No offers for Bader Field
Yesterday was the deadline for bids on the A.C. property.
ATLANTIC CITY - It gave the world the term
but the future of Bader Field is in a holding pattern right now.
Yesterday was the deadline for interested parties to bid on the 143-acre site that could hold as many as three new casinos.
It is considered one of the most attractive development sites on the entire East Coast and was projected to sell - before the recession hit - for $1 billion or more.
City Councilman Dennis Mason, who has been monitoring the bidding process since it began last October, said nobody had submitted a bid.
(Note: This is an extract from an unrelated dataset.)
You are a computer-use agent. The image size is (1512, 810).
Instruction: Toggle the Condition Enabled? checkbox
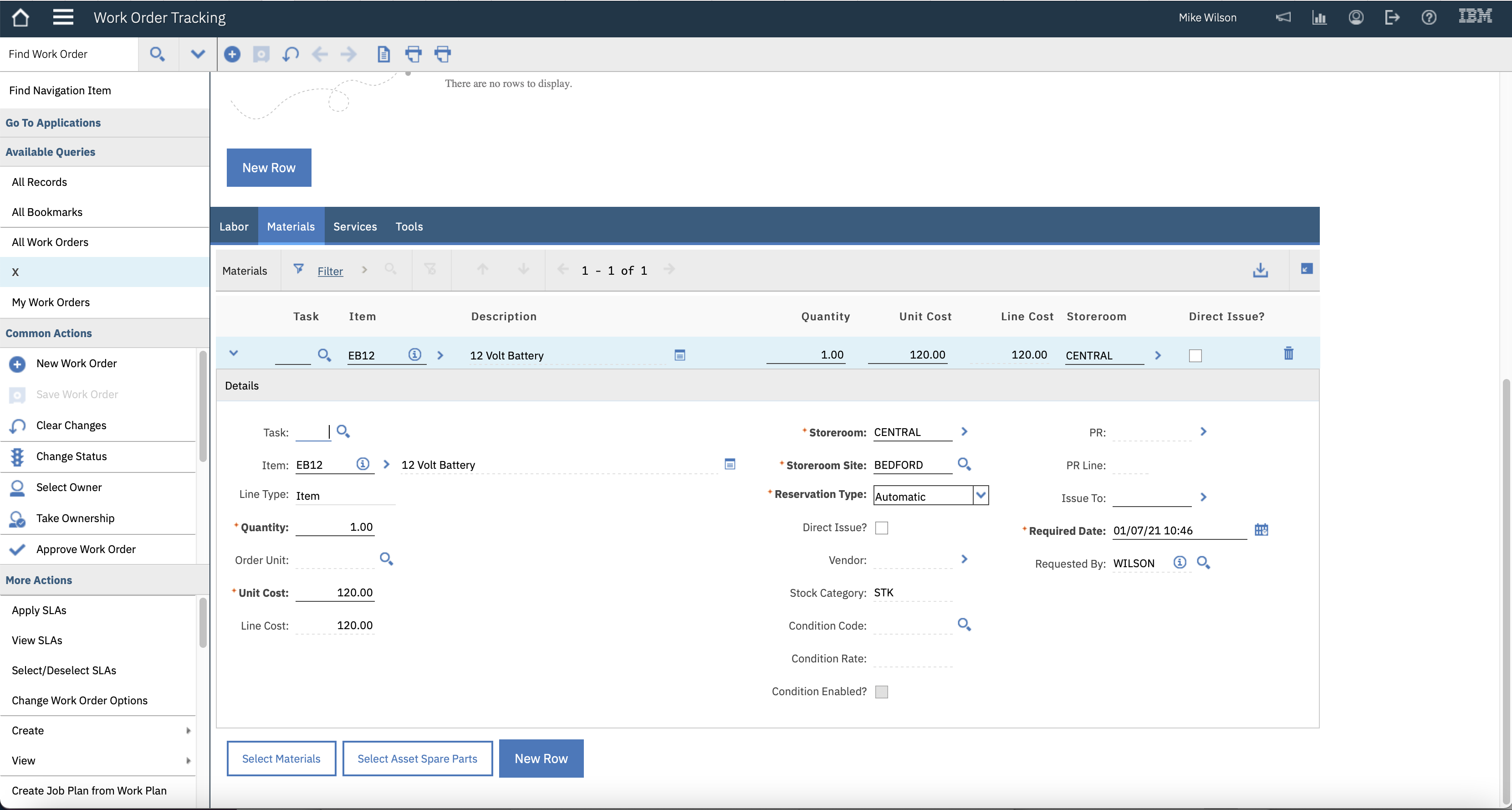[x=881, y=692]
He doesn't expect one to materialize soon.
"Nothing came in. There's nothing going on in Atlantic City other than Revel," Mason said, referring to a casino project under way at the north end of the Boardwalk.
Mayor Lorenzo Langford has said he had engaged in talks with two developers who might be interested. But a spokesman said the mayor would not discuss plans for the site until today.
Bader Field could be the key to the future of Atlantic City, the nation's second-largest gambling market. The city is in the third year of a revenue decline that began when slots parlors opened in Pennsylvania and New York, siphoning off some of the resort's best customers. Pennsylvania's eighth slots parlor, in Bethlehem, opened in May and is expected to further hurt Atlantic City by attracting customers from northern New Jersey and New York.
For the first five months this year, Atlantic City's 11 casinos have taken in 15.7 percent less than the same period last year. The slump has killed plans for two mega-casinos and put a third on indefinite hold.
Only one company has publicly come forward with an offer to develop Bader Field. In January 2008, Wyomissing, Pa.-based Penn National Gaming offered $800 million for the land and $100 million to cash-starved Atlantic City to use as quick property tax relief in return for being able to avoid a lengthy bidding process.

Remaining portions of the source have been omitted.